**THE PROBLEM**
Copy out all the entries word for word.

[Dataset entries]

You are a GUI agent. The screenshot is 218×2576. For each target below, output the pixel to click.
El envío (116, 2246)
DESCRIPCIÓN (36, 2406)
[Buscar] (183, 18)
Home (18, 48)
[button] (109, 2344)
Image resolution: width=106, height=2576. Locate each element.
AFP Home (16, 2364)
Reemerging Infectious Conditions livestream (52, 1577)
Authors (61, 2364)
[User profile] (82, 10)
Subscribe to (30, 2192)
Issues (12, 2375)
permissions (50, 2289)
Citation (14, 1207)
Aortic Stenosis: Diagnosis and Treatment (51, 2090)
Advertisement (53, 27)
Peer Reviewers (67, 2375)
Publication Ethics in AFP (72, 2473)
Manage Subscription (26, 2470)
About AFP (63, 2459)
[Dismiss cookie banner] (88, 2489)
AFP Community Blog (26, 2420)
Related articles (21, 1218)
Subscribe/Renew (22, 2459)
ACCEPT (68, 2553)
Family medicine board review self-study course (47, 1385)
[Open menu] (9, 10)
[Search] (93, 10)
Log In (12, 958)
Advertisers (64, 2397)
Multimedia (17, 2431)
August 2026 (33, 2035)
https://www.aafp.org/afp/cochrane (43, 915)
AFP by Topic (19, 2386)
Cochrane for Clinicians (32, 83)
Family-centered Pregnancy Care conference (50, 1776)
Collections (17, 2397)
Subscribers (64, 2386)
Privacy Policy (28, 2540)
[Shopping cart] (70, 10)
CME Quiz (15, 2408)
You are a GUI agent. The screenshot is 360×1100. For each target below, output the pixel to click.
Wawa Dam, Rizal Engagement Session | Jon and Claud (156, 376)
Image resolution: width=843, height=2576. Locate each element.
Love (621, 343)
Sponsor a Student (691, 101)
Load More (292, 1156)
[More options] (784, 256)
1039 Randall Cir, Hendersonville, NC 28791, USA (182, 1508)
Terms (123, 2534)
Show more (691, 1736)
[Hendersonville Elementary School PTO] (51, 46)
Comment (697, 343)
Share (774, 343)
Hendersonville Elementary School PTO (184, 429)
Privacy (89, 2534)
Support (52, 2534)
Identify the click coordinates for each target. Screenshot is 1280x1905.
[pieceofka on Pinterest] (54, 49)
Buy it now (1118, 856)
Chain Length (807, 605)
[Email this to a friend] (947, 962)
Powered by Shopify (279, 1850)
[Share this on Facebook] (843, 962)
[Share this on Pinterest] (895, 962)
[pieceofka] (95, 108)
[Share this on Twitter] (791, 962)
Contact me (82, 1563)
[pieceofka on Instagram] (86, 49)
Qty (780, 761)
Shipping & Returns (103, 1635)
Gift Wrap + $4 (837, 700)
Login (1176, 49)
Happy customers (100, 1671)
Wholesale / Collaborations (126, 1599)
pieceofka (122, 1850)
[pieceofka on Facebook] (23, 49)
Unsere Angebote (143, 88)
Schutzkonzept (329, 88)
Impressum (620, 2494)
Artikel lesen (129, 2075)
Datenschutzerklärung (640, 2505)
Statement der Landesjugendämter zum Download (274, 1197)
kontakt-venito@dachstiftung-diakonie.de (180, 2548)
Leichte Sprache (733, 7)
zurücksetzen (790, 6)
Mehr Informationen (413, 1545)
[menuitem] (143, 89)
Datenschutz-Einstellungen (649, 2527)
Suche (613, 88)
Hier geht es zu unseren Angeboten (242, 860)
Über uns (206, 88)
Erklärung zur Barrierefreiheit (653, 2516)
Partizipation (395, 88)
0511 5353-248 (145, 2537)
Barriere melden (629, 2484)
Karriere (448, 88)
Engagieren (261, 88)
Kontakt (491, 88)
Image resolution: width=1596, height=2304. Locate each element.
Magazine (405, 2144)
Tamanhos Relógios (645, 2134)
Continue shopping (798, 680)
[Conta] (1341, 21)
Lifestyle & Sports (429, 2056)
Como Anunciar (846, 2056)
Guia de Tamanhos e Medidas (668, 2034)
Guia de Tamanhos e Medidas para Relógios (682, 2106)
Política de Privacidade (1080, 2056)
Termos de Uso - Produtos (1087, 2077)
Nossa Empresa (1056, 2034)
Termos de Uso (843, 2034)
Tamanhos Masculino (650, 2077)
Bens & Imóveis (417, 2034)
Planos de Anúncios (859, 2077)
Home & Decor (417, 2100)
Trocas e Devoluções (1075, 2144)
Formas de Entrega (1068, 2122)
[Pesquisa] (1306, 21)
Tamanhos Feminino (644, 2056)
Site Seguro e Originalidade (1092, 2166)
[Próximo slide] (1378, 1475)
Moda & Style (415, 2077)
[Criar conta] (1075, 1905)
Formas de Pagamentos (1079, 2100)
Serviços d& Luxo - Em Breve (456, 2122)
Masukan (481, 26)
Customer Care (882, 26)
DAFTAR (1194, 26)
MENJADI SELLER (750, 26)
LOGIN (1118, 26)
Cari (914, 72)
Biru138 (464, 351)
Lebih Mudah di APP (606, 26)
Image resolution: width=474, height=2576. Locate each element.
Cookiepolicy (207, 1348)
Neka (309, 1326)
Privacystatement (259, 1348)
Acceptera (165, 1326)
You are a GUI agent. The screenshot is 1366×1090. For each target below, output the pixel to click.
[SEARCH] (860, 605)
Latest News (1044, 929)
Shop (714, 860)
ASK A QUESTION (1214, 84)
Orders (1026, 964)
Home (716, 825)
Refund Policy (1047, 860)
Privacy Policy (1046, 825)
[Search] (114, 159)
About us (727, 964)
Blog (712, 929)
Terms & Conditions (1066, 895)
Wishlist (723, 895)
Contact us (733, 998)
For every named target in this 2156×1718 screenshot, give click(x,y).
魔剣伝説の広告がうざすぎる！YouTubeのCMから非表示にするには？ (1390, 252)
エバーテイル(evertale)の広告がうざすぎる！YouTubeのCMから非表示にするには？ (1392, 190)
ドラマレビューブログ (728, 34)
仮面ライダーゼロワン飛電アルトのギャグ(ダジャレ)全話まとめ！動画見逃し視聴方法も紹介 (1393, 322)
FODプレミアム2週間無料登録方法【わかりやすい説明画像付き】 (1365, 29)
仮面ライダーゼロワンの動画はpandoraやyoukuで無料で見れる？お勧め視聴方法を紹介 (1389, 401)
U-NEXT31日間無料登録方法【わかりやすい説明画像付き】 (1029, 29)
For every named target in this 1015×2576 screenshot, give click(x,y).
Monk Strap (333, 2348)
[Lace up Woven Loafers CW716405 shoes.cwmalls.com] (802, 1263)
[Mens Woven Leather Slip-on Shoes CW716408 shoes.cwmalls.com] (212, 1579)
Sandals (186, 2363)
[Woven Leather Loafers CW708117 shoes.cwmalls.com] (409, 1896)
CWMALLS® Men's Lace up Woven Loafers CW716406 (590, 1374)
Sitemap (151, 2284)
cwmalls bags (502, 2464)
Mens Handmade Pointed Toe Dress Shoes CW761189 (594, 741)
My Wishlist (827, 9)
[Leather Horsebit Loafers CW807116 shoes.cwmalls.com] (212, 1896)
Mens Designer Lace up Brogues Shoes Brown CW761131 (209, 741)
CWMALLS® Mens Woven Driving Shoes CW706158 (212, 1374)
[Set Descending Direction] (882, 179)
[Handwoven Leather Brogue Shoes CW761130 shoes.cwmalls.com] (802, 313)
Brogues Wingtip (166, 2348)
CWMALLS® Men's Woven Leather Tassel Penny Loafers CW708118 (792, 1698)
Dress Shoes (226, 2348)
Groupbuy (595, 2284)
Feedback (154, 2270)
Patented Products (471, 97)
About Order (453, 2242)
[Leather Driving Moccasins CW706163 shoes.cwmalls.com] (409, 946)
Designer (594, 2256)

**SOLUTION**
You are a GUI agent. The screenshot is 218×2576. For each target below, output the pixel to click.
El envío (116, 2246)
DESCRIPCIÓN (36, 2406)
[Buscar] (183, 18)
Home (18, 48)
[button] (109, 2344)
Image resolution: width=106, height=2576. Locate each element.
AFP Home (16, 2364)
Reemerging Infectious Conditions livestream (52, 1577)
Authors (61, 2364)
[User profile] (82, 10)
Subscribe to (30, 2192)
Issues (12, 2375)
permissions (50, 2289)
Citation (14, 1207)
Aortic Stenosis: Diagnosis and Treatment (51, 2090)
Advertisement (53, 27)
Peer Reviewers (67, 2375)
Publication Ethics in AFP (72, 2473)
Manage Subscription (26, 2470)
About AFP (63, 2459)
[Dismiss cookie banner] (88, 2489)
AFP Community Blog (26, 2420)
Related articles (21, 1218)
Subscribe/Renew (22, 2459)
ACCEPT (68, 2553)
Family medicine board review self-study course (47, 1385)
[Open menu] (9, 10)
[Search] (93, 10)
Log In (12, 958)
Advertisers (64, 2397)
Multimedia (17, 2431)
August 2026 (33, 2035)
https://www.aafp.org/afp/cochrane (43, 915)
AFP by Topic (19, 2386)
Cochrane for Clinicians (32, 83)
Family-centered Pregnancy Care conference (50, 1776)
Collections (17, 2397)
Subscribers (64, 2386)
Privacy Policy (28, 2540)
[Shopping cart] (70, 10)
CME Quiz (15, 2408)
You are a GUI agent. The screenshot is 360×1100. For each target below, output the pixel to click.
Wawa Dam, Rizal Engagement Session | Jon and Claud (156, 376)
Image resolution: width=843, height=2576. Locate each element.
Love (621, 343)
Sponsor a Student (691, 101)
Load More (292, 1156)
[More options] (784, 256)
1039 Randall Cir, Hendersonville, NC 28791, USA (182, 1508)
Terms (123, 2534)
Show more (691, 1736)
[Hendersonville Elementary School PTO] (51, 46)
Comment (697, 343)
Share (774, 343)
Hendersonville Elementary School PTO (184, 429)
Privacy (89, 2534)
Support (52, 2534)
Identify the click coordinates for each target. Screenshot is 1280x1905.
[pieceofka on Pinterest] (54, 49)
Buy it now (1118, 856)
Chain Length (807, 605)
[Email this to a friend] (947, 962)
Powered by Shopify (279, 1850)
[Share this on Facebook] (843, 962)
[Share this on Pinterest] (895, 962)
[pieceofka] (95, 108)
[Share this on Twitter] (791, 962)
Contact me (82, 1563)
[pieceofka on Instagram] (86, 49)
Qty (780, 761)
Shipping & Returns (103, 1635)
Gift Wrap + $4 (837, 700)
Login (1176, 49)
Happy customers (100, 1671)
Wholesale / Collaborations (126, 1599)
pieceofka (122, 1850)
[pieceofka on Facebook] (23, 49)
Unsere Angebote (143, 88)
Schutzkonzept (329, 88)
Impressum (620, 2494)
Artikel lesen (129, 2075)
Datenschutzerklärung (640, 2505)
Statement der Landesjugendämter zum Download (274, 1197)
kontakt-venito@dachstiftung-diakonie.de (180, 2548)
Leichte Sprache (733, 7)
zurücksetzen (790, 6)
Mehr Informationen (413, 1545)
[menuitem] (143, 89)
Datenschutz-Einstellungen (649, 2527)
Suche (613, 88)
Hier geht es zu unseren Angeboten (242, 860)
Über uns (206, 88)
Erklärung zur Barrierefreiheit (653, 2516)
Partizipation (395, 88)
0511 5353-248 (145, 2537)
Barriere melden (629, 2484)
Karriere (448, 88)
Engagieren (261, 88)
Kontakt (491, 88)
Image resolution: width=1596, height=2304. Locate each element.
Magazine (405, 2144)
Tamanhos Relógios (645, 2134)
Continue shopping (798, 680)
[Conta] (1341, 21)
Lifestyle & Sports (429, 2056)
Como Anunciar (846, 2056)
Guia de Tamanhos e Medidas (668, 2034)
Guia de Tamanhos e Medidas para Relógios (682, 2106)
Política de Privacidade (1080, 2056)
Termos de Uso - Produtos (1087, 2077)
Nossa Empresa (1056, 2034)
Termos de Uso (843, 2034)
Tamanhos Masculino (650, 2077)
Bens & Imóveis (417, 2034)
Planos de Anúncios (859, 2077)
Home & Decor (417, 2100)
Trocas e Devoluções (1075, 2144)
Formas de Entrega (1068, 2122)
[Pesquisa] (1306, 21)
Tamanhos Feminino (644, 2056)
Site Seguro e Originalidade (1092, 2166)
[Próximo slide] (1378, 1475)
Moda & Style (415, 2077)
[Criar conta] (1075, 1905)
Formas de Pagamentos (1079, 2100)
Serviços d& Luxo - Em Breve (456, 2122)
Masukan (481, 26)
Customer Care (882, 26)
DAFTAR (1194, 26)
MENJADI SELLER (750, 26)
LOGIN (1118, 26)
Cari (914, 72)
Biru138 (464, 351)
Lebih Mudah di APP (606, 26)
Image resolution: width=474, height=2576. Locate each element.
Cookiepolicy (207, 1348)
Neka (309, 1326)
Privacystatement (259, 1348)
Acceptera (165, 1326)
You are a GUI agent. The screenshot is 1366×1090. For each target below, output the pixel to click.
[SEARCH] (860, 605)
Latest News (1044, 929)
Shop (714, 860)
ASK A QUESTION (1214, 84)
Orders (1026, 964)
Home (716, 825)
Refund Policy (1047, 860)
Privacy Policy (1046, 825)
[Search] (114, 159)
About us (727, 964)
Blog (712, 929)
Terms & Conditions (1066, 895)
Wishlist (723, 895)
Contact us (733, 998)
For every named target in this 2156×1718 screenshot, give click(x,y).
魔剣伝説の広告がうざすぎる！YouTubeのCMから非表示にするには？ (1390, 252)
エバーテイル(evertale)の広告がうざすぎる！YouTubeのCMから非表示にするには？ (1392, 190)
ドラマレビューブログ (728, 34)
仮面ライダーゼロワン飛電アルトのギャグ(ダジャレ)全話まとめ！動画見逃し視聴方法も紹介 (1393, 322)
FODプレミアム2週間無料登録方法【わかりやすい説明画像付き】 (1365, 29)
仮面ライダーゼロワンの動画はpandoraやyoukuで無料で見れる？お勧め視聴方法を紹介 (1389, 401)
U-NEXT31日間無料登録方法【わかりやすい説明画像付き】 (1029, 29)
For every named target in this 1015×2576 screenshot, give click(x,y).
Monk Strap (333, 2348)
[Lace up Woven Loafers CW716405 shoes.cwmalls.com] (802, 1263)
[Mens Woven Leather Slip-on Shoes CW716408 shoes.cwmalls.com] (212, 1579)
Sandals (186, 2363)
[Woven Leather Loafers CW708117 shoes.cwmalls.com] (409, 1896)
CWMALLS® Men's Lace up Woven Loafers CW716406 (590, 1374)
Sitemap (151, 2284)
cwmalls bags (502, 2464)
Mens Handmade Pointed Toe Dress Shoes CW761189 (594, 741)
My Wishlist (827, 9)
[Leather Horsebit Loafers CW807116 shoes.cwmalls.com] (212, 1896)
Mens Designer Lace up Brogues Shoes Brown CW761131 (209, 741)
CWMALLS® Mens Woven Driving Shoes CW706158 (212, 1374)
[Set Descending Direction] (882, 179)
[Handwoven Leather Brogue Shoes CW761130 shoes.cwmalls.com] (802, 313)
Brogues Wingtip (166, 2348)
CWMALLS® Men's Woven Leather Tassel Penny Loafers CW708118 (792, 1698)
Dress Shoes (226, 2348)
Groupbuy (595, 2284)
Feedback (154, 2270)
Patented Products (471, 97)
About Order (453, 2242)
[Leather Driving Moccasins CW706163 shoes.cwmalls.com] (409, 946)
Designer (594, 2256)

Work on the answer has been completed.